Oh, it can be done. There are no scientific laws that say you can’t run a car on water. In fact, I have personally made fire from water on a number of occasions. A Japanese company is the latest to claim they are running a car on water. See the video here:
However, what you can’t do is run a car on water without overall energy inputs greater than you get from splitting the water. In simple terms, let’s say you split water to create 10 BTUs of hydrogen. You can then use that to burn in the car, or to operate a fuel cell. When you burn the hydrogen, it reacts with oxygen to again form water. But if you want to take the water and turn it back into hydrogen, it will always take more than the 10 BTUs that you released in the first place.
So let’s say it takes 12 BTUs of input to produce 10 BTUs of hydrogen from water. What’s wrong with that? Well, why wouldn’t you just use those 12 BTUs directly, instead of going through the step of cracking the water? This would be sort of like using gasoline in your car to produce steam to drive a steam engine that actually runs the car. But it’s a lot more efficient to cut out the middleman and use the gasoline directly.
There are two possible scenarios in which this sort of scheme might make sense. One is if the conversion allowed you to operate a more efficient motor; say an electric motor instead of an internal combustion engine. The second is when it is more convenient to keep the fuel in a solid form, as was the case for my carbide lamp example. Since the fuel is only produced when water drips on the solid, there isn’t a large inventory of flammable gas or liquid that can catch fire or explode.
However, it is important to keep in mind that there is a catch. There is a way to mask the energy input, and that is what the Japanese company is doing. I had to do a bit of research, but I finally found this:
Within the story is the key to what’s going on:
Though the company did not reveal any more detail the company president said that they had “succeeded in adopting a well-known process to produce hydrogen from water to the MEA”, similar to the mechanism that produces hydrogen by a reaction of metal hydride and water.

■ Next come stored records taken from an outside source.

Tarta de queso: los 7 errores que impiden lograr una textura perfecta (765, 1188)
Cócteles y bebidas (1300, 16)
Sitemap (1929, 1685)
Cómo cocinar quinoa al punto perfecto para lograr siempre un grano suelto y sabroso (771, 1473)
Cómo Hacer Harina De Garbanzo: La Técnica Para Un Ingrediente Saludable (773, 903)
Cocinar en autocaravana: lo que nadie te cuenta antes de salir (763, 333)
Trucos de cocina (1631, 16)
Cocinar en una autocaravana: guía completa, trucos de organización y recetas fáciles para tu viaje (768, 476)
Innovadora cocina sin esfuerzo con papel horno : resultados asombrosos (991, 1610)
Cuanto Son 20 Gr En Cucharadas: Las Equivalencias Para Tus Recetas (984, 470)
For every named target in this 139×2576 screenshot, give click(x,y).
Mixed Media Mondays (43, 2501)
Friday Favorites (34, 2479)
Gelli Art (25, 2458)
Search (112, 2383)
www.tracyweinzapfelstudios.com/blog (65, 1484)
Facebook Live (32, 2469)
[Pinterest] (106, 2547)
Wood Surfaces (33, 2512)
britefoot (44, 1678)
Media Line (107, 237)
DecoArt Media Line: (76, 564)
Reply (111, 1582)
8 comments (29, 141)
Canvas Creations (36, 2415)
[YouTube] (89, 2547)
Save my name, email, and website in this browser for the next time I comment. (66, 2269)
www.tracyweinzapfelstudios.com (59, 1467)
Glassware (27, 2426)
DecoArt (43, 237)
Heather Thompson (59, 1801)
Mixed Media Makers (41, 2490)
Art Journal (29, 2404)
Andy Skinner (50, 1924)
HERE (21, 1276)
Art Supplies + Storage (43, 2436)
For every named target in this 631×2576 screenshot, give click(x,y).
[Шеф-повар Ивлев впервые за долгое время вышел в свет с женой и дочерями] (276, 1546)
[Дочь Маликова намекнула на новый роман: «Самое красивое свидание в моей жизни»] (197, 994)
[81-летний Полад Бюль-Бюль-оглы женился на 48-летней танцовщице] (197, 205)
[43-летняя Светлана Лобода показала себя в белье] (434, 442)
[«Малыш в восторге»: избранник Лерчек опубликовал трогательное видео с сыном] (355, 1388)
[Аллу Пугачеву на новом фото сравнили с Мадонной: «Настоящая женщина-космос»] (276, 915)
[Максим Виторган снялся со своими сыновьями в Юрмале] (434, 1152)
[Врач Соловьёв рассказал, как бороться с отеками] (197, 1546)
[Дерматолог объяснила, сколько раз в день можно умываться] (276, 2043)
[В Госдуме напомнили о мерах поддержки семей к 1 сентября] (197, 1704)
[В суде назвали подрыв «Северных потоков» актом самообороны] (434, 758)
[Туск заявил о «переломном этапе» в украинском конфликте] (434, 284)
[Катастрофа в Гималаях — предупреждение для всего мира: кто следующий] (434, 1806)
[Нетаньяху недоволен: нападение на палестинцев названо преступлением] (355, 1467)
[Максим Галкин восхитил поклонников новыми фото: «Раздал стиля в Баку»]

That clued me in as to how they were pulling this off. Metal hydrides will react with water to produce hydrogen. For instance, sodium hydride (NaH) reacts spontaneously with water as follows:
NaH + H2O → H2 (gas) + NaOH ΔH = −83.6 kJ/mol, ΔG = −109.0 kJ/mol
So, if you had NaH in your car, and you dripped water on it, you would produce hydrogen from the water. What’s the catch? Metal hydrides that react with water don’t occur naturally, because they would have already reacted. This is the same reason hydrogen doesn’t occur naturally on earth. So, it takes energy inputs to make the metal hydrides. And there is the hidden energy source in the water car. The car isn’t really running on water. It is running on a combination of water and a very reactive compound that must be replenished.
Here’s what the laws of thermodynamics tell you. Back to the 10 BTUs of energy we liberated for the water car; it would have taken well more than 10 BTUs to produce the metal hydride required for that reaction. (Note that they may not be using metal hydrides; there are other compounds that react with water to liberate hydrogen. Again, none occur naturally on earth in the reactive form, and all require significant energy inputs to produce).
So, the moral is: Sometimes it appears that the lunch is free, but the bill eventually comes anyway – when you have to replenish the catalyst. (Note: As others have correctly pointed out, the proper term here would be reagent instead of catalyst since it is almost certainly undergoing a transformation from one compound to another. I merely used the term Genepax used to describe the system.)